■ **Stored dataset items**
# # #
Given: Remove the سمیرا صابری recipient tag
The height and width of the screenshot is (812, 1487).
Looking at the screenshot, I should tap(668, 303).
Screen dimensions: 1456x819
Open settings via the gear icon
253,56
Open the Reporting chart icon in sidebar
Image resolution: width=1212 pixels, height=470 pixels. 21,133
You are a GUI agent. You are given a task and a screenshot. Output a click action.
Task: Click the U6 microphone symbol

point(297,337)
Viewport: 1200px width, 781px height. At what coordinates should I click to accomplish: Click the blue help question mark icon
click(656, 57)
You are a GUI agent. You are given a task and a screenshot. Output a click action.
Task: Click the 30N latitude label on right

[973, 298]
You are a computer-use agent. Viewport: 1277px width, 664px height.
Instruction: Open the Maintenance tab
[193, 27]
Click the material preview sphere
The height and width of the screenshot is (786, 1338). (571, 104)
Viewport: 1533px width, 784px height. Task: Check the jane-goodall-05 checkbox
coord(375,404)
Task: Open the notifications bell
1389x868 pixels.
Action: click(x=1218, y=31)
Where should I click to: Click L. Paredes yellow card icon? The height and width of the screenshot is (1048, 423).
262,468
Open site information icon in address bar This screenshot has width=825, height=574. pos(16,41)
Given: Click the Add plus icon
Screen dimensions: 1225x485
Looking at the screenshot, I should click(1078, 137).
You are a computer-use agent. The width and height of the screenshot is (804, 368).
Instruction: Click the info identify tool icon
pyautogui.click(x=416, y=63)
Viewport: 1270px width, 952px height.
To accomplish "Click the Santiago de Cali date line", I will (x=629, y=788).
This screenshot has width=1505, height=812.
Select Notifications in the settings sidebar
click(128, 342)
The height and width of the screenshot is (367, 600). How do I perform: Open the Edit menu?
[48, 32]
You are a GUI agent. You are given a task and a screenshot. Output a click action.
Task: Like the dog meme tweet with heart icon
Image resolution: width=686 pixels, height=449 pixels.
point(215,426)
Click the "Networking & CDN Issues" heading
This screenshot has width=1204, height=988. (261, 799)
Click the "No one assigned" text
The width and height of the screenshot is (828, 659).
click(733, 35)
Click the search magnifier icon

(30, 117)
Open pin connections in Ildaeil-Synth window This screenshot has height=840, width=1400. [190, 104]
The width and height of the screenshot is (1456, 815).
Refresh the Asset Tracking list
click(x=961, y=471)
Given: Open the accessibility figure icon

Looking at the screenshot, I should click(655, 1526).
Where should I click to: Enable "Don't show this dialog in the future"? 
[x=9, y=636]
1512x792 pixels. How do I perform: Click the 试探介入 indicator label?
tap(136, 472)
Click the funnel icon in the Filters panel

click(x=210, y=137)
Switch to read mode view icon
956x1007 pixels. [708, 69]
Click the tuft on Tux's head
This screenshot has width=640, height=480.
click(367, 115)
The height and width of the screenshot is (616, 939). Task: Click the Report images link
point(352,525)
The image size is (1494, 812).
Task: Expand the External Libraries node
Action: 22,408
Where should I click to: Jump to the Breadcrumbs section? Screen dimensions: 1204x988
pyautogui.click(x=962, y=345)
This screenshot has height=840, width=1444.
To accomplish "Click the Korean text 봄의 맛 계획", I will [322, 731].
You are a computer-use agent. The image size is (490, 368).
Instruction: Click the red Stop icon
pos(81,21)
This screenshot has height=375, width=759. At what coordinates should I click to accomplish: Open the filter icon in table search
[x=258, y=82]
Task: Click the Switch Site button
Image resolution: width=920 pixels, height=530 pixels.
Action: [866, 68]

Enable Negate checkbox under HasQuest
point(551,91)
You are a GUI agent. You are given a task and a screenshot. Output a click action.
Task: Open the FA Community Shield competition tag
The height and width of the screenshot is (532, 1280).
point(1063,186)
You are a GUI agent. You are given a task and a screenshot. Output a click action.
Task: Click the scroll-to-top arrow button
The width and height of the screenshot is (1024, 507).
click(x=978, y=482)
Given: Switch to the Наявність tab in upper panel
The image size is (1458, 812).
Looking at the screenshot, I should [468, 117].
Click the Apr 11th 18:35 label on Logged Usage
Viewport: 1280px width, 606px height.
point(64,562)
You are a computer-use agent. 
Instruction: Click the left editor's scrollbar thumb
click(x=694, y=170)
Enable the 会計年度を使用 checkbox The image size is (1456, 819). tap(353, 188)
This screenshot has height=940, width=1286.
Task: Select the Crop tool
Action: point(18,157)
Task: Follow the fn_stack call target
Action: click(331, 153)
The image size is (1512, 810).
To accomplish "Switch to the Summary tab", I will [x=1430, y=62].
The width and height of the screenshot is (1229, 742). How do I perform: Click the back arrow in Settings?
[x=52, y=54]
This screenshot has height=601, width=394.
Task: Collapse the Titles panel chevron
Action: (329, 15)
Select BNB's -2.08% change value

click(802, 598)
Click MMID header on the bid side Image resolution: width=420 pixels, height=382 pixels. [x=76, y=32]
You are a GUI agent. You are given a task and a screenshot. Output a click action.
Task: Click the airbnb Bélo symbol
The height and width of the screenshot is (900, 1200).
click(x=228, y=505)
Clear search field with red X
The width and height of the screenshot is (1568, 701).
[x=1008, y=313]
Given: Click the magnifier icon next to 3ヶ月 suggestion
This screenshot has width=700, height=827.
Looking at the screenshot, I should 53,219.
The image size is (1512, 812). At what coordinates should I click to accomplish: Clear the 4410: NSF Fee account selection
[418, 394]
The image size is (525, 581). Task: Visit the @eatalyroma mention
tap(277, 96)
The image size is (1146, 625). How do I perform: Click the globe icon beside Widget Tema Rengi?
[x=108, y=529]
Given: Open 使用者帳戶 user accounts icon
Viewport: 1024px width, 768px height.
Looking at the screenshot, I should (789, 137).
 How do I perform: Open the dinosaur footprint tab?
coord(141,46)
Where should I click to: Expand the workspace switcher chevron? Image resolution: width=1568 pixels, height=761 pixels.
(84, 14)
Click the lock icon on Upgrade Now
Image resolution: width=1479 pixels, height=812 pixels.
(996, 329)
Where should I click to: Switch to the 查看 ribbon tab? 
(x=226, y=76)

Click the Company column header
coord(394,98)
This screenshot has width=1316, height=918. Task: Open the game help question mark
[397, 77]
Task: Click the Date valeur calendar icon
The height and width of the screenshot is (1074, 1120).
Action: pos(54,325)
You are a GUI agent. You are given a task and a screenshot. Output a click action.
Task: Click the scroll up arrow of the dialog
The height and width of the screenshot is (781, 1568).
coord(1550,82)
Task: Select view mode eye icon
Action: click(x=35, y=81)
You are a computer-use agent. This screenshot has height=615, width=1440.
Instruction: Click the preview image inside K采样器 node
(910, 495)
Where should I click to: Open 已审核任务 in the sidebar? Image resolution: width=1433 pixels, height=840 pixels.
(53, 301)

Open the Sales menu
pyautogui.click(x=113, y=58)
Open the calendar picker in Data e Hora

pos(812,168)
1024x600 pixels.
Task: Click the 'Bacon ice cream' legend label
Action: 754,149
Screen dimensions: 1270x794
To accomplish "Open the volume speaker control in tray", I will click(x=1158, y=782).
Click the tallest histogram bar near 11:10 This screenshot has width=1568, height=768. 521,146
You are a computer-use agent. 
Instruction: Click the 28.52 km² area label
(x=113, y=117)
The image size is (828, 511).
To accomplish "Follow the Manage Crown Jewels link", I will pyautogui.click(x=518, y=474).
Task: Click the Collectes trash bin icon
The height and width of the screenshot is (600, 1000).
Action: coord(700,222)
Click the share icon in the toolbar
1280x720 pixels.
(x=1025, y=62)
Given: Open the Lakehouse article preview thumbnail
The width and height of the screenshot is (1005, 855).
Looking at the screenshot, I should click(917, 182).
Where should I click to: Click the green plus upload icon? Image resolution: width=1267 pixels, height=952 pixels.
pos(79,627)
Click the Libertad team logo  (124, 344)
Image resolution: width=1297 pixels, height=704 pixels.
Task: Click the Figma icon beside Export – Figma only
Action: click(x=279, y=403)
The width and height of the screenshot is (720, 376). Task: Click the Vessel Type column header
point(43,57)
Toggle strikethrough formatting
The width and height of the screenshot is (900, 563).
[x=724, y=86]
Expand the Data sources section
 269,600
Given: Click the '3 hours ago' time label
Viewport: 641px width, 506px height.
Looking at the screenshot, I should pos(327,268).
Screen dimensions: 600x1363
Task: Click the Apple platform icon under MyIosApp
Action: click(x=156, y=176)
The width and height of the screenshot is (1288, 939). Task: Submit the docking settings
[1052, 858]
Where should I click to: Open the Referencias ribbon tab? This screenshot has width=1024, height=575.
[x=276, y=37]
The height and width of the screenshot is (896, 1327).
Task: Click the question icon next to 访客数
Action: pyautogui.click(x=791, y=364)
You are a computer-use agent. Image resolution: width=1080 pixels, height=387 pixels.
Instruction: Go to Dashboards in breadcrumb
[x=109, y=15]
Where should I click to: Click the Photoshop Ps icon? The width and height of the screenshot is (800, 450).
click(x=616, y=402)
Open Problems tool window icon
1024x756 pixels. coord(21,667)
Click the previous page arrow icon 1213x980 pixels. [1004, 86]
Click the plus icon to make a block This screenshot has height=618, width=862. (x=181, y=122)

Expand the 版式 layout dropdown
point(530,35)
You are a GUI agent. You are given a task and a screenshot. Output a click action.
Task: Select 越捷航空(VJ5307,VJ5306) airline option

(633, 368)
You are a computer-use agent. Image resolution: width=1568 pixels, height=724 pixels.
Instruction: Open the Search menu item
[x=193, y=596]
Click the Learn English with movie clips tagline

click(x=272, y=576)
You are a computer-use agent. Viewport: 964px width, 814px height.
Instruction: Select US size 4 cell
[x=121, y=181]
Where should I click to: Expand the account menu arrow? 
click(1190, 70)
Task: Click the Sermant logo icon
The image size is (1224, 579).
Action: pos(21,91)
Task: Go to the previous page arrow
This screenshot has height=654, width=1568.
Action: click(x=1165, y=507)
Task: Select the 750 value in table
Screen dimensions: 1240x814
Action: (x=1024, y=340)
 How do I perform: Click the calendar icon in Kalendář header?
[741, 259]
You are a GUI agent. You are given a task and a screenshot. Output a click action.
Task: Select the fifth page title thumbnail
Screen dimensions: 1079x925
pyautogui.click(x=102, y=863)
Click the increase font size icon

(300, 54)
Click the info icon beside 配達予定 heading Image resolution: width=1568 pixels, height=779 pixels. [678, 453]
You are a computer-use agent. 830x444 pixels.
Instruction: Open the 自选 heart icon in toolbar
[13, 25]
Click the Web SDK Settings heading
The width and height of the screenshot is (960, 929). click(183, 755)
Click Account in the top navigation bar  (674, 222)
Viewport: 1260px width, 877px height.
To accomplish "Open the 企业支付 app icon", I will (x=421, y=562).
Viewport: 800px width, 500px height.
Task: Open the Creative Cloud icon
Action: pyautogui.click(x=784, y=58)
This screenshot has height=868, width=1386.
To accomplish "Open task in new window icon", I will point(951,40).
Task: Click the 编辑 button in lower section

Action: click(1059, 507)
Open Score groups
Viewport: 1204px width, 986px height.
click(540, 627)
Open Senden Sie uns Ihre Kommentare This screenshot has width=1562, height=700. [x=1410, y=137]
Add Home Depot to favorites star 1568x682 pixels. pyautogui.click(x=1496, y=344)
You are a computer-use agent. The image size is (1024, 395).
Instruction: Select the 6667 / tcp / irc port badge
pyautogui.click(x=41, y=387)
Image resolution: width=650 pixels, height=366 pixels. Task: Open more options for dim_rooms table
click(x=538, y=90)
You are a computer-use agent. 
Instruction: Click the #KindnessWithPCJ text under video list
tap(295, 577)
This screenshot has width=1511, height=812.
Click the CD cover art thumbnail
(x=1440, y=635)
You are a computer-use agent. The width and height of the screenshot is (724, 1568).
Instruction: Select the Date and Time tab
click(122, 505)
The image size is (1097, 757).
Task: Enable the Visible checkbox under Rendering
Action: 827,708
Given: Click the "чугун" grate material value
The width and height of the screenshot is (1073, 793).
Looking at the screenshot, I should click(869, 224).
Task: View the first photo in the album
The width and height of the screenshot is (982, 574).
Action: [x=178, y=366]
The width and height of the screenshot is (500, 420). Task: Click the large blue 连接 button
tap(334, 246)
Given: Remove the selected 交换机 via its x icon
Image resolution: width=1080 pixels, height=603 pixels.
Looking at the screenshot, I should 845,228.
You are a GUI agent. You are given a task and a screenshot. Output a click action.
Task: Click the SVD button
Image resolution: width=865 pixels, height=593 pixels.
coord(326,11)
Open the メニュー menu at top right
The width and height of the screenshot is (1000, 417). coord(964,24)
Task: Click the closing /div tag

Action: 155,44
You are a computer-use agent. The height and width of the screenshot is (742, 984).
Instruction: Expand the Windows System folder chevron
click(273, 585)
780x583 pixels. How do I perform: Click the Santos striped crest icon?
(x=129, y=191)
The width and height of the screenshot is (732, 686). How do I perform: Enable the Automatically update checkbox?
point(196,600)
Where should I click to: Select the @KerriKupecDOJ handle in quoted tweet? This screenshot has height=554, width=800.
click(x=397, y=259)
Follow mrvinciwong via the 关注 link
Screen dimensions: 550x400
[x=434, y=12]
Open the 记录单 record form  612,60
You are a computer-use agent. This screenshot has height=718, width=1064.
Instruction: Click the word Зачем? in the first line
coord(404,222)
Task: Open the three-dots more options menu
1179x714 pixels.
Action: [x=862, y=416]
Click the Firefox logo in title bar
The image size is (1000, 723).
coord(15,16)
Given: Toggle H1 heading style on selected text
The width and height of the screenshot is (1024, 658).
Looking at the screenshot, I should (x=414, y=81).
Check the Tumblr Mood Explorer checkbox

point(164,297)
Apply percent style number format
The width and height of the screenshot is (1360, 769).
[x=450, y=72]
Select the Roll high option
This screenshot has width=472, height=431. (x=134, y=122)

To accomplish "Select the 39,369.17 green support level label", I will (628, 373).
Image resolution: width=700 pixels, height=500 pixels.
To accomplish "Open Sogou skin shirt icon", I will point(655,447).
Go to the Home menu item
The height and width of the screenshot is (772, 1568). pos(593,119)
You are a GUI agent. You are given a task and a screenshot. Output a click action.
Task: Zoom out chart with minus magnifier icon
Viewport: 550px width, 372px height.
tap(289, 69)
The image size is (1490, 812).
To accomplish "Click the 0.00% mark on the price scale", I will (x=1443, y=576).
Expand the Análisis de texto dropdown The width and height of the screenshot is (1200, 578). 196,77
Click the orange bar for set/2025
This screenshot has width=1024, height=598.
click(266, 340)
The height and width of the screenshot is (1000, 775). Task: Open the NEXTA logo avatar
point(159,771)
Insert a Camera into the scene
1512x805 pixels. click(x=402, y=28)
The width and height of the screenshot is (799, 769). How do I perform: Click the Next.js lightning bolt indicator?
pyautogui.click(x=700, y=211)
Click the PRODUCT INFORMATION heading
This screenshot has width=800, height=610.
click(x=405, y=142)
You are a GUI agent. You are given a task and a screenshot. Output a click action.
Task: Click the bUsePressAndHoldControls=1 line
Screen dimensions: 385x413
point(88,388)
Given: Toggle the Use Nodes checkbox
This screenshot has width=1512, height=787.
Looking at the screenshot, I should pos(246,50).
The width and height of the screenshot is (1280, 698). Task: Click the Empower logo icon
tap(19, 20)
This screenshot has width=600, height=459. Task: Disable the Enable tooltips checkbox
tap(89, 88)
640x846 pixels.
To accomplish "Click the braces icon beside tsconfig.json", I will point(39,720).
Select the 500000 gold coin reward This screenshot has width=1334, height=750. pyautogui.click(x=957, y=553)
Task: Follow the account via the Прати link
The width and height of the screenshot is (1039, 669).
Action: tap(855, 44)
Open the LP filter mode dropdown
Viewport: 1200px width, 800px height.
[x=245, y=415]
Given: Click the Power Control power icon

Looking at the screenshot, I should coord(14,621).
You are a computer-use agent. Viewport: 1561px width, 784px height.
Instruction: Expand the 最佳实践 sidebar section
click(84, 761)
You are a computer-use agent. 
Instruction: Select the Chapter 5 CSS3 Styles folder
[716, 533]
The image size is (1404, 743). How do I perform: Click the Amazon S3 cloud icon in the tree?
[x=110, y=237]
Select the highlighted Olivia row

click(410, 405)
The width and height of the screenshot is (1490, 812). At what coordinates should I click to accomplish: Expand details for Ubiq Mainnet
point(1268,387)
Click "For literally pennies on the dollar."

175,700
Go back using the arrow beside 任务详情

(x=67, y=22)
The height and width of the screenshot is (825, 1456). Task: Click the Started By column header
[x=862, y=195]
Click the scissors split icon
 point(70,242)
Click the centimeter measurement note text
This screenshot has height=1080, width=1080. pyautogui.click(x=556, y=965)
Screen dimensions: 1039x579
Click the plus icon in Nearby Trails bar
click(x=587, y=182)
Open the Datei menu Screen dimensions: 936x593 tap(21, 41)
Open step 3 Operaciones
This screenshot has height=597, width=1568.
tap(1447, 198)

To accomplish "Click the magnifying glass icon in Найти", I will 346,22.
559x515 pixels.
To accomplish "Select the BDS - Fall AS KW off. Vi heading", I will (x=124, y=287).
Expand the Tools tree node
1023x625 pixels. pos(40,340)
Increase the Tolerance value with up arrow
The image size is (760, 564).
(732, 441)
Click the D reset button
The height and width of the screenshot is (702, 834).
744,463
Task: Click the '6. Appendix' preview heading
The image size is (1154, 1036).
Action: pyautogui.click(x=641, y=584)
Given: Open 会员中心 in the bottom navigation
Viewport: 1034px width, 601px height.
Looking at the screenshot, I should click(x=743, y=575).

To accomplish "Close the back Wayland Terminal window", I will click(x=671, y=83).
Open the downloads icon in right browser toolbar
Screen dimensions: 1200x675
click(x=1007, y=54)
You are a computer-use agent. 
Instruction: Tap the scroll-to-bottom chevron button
# # #
■ **WHAT IS ASKED**
Copy the records from the line with "Click MMID header" up to and including the line with "Looking at the screenshot, I should 53,219.", switching "magnifier" to "magnifying glass" and changing nothing else.

■ **OUTPUT FOR THIS TASK**
Click MMID header on the bid side Image resolution: width=420 pixels, height=382 pixels. [x=76, y=32]
You are a GUI agent. You are given a task and a screenshot. Output a click action.
Task: Click the airbnb Bélo symbol
The height and width of the screenshot is (900, 1200).
click(x=228, y=505)
Clear search field with red X
The width and height of the screenshot is (1568, 701).
[x=1008, y=313]
Given: Click the magnifying glass icon next to 3ヶ月 suggestion
This screenshot has width=700, height=827.
Looking at the screenshot, I should 53,219.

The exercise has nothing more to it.